• _PROBLEM TO WORK ON_
Every record below should be printed again exactly, with its pictures removed.

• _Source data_
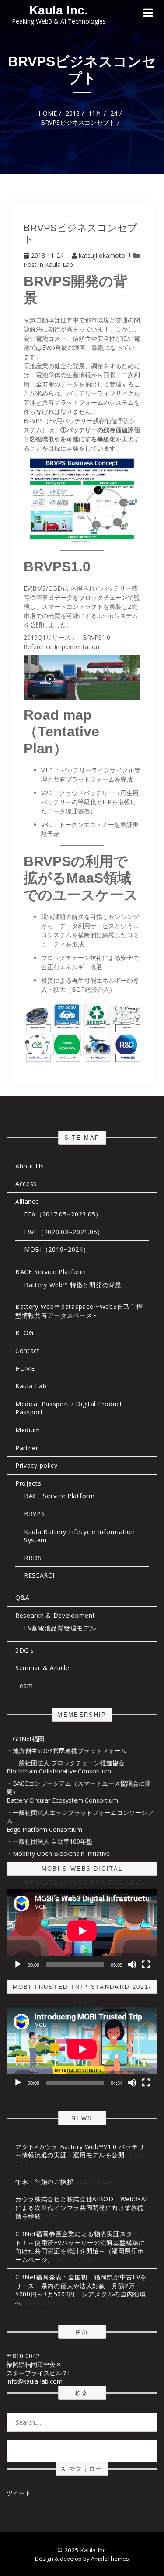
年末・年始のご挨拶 (44, 2181)
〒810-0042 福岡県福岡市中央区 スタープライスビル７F (39, 2364)
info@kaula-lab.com (35, 2381)
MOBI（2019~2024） (57, 1249)
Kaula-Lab (30, 1386)
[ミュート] (132, 1964)
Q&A (22, 1597)
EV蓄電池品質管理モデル (60, 1628)
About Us (29, 1166)
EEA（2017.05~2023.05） (63, 1214)
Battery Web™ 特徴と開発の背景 (73, 1285)
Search (82, 2451)
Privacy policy (36, 1465)
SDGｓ (25, 1650)
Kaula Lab (59, 264)
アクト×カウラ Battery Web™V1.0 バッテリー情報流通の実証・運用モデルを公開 (79, 2150)
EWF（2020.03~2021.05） (64, 1232)
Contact (27, 1350)
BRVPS (34, 1514)
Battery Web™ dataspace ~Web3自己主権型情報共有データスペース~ (79, 1310)
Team (24, 1685)
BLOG (24, 1333)
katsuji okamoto (102, 255)
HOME (25, 1368)
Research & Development (55, 1615)
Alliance (27, 1201)
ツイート (19, 2493)
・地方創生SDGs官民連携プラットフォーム (66, 1750)
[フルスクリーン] (146, 1964)
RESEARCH (40, 1575)
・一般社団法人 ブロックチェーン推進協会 (66, 1763)
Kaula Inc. (58, 10)
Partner (26, 1448)
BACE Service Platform (50, 1272)
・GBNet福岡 (25, 1739)
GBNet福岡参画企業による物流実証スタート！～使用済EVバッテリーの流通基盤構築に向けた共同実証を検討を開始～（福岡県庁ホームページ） (80, 2247)
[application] (82, 1931)
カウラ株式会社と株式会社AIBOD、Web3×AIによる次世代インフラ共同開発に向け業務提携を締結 (81, 2207)
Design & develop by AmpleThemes (82, 2558)
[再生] (18, 1964)
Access (26, 1183)
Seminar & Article (42, 1668)
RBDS (33, 1558)
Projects (28, 1483)
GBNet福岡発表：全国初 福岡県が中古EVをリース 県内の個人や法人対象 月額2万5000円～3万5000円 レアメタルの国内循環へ (81, 2290)
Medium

• _RESPONSE AREA_
年末・年始のご挨拶 (44, 2181)
〒810-0042 福岡県福岡市中央区 スタープライスビル７F (39, 2364)
info@kaula-lab.com (35, 2381)
MOBI（2019~2024） (57, 1249)
Kaula-Lab (30, 1386)
[ミュート] (132, 1964)
Q&A (22, 1597)
EV蓄電池品質管理モデル (60, 1628)
About Us (29, 1166)
EEA（2017.05~2023.05） (63, 1214)
Battery Web™ 特徴と開発の背景 (73, 1285)
Search (82, 2451)
Privacy policy (36, 1465)
SDGｓ (25, 1650)
Kaula Lab (59, 264)
アクト×カウラ Battery Web™V1.0 バッテリー情報流通の実証・運用モデルを公開 (79, 2150)
EWF（2020.03~2021.05） (64, 1232)
Contact (27, 1350)
BRVPS (34, 1514)
Battery Web™ dataspace ~Web3自己主権型情報共有データスペース~ (79, 1310)
Team (24, 1685)
BLOG (24, 1333)
katsuji okamoto (102, 255)
HOME (25, 1368)
Research & Development (55, 1615)
Alliance (27, 1201)
ツイート (19, 2493)
・地方創生SDGs官民連携プラットフォーム (66, 1750)
[フルスクリーン] (146, 1964)
RESEARCH (40, 1575)
・一般社団法人 ブロックチェーン推進協会 (66, 1763)
Kaula Inc. (58, 10)
Partner (26, 1448)
BACE Service Platform (50, 1272)
・GBNet福岡 (25, 1739)
GBNet福岡参画企業による物流実証スタート！～使用済EVバッテリーの流通基盤構築に向けた共同実証を検討を開始～（福岡県庁ホームページ） (80, 2247)
[application] (82, 1931)
カウラ株式会社と株式会社AIBOD、Web3×AIによる次世代インフラ共同開発に向け業務提携を締結 (81, 2207)
Design & develop by AmpleThemes (82, 2558)
[再生] (18, 1964)
Access (26, 1183)
Seminar & Article (42, 1668)
RBDS (33, 1558)
Projects (28, 1483)
GBNet福岡発表：全国初 福岡県が中古EVをリース 県内の個人や法人対象 月額2万5000円～3万5000円 レアメタルの国内循環へ (81, 2290)
Medium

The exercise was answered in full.